Isomorphic Sylow p-subgroups of FSym$(\mathbb{N})$ Let FSym$(\mathbb{N})$ denote the finitary symmetric group on the natural numbers. Are all Sylow p-subgroups of FSym$(\mathbb{N})$ isomorphic (maybe to the iterated wreath product $C_p\wr C_p\wr\dots$ of cyclic $p$-group $C_p$)?
It is well-known that the Sylow $p$-subgroups of $S_{p^k}$, for the positive integer $r$, are all isomorphic to $C_p\wr C_p\wr\dots\wr C_p$ (with $k$ copies of $C_p$) [see for example Proposition 19.10 of the book “A Course in Group Theory” by J.H. Humphreys].
 A: $\DeclareMathOperator\FSym{FSym}\DeclareMathOperator\Sym{Sym}\newcommand\N{\mathbf{N}}$The answer is no, as already mentioned in the comments: a transitive Sylow subgroup, or more generally any subgroup without finite orbit, has a trivial center (clear, since for a nontrivial element, its centralizer preserves its support), while any Sylow with a finite orbit of cardinal $\ge p$ has a nontrivial center (and they indeed exist in $\FSym(X)$ for any infinite $X$).
The main question seems to classify $p$-Sylow subgroups.
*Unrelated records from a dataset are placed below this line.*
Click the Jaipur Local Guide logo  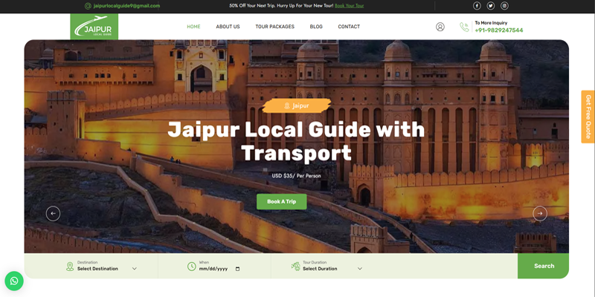coord(94,27)

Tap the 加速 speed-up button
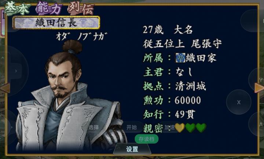coord(169,127)
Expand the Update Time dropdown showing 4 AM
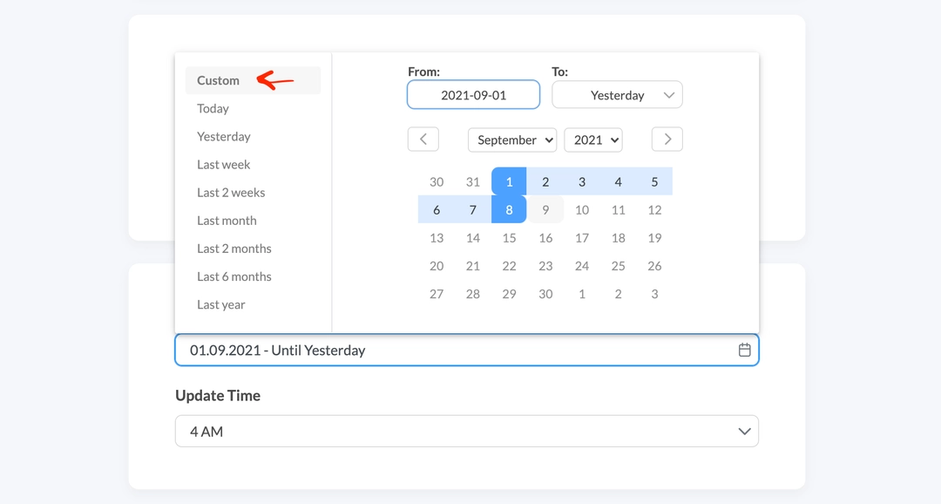941x504 pixels. coord(467,432)
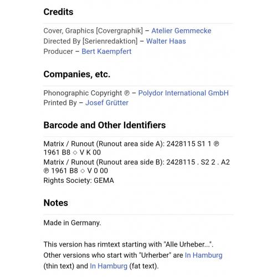Viewport: 277px width, 277px height.
Task: Visit the Josef Grütter printer link
Action: coord(107,102)
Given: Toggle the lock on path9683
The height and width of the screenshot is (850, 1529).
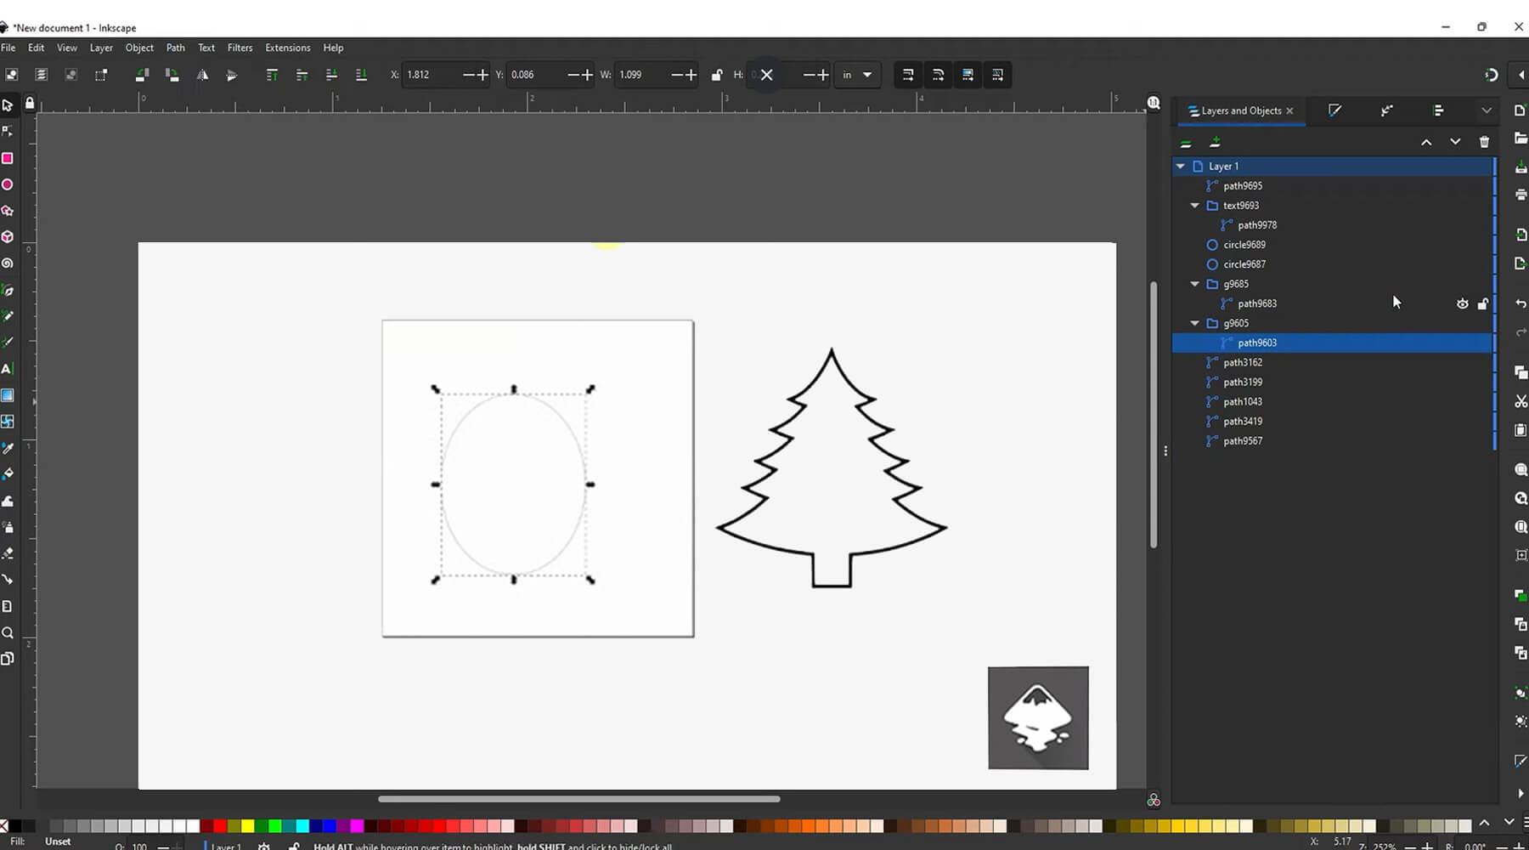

Let us provide a full reduction to the transitive case.
Proposition 1. Let $P$ be a $p$-Sylow, $(X_i)$ its orbit decomposition, $P_i$ the image of $P$ in $\FSym(X_i)$. Then $P=\bigoplus_i P_i$, and all finite $X_i$ have a $p$-power cardinal.
Indeed, $P\subset\bigoplus_i P_i$ (as elements have finite support), and by maximality, $P=\bigoplus_i P_i$. The second assertion is clear from the finite case.$\Box$
For the converse:
Proposition 2. *Let $X$ be a set with a partition $(X_i)$ such that each finite $X_i$ has a $p$-power cardinal. Let $P_i$ be a transitive $p$-Sylow in $\FSym(X_i)$. Then $P=\bigoplus P_i$ is a $p$-Sylow in $\FSym(X_i)$ iff for each $n<\infty$, the number $n_i$ of $i$ such that $|X_i|=p^n$ is $<p$.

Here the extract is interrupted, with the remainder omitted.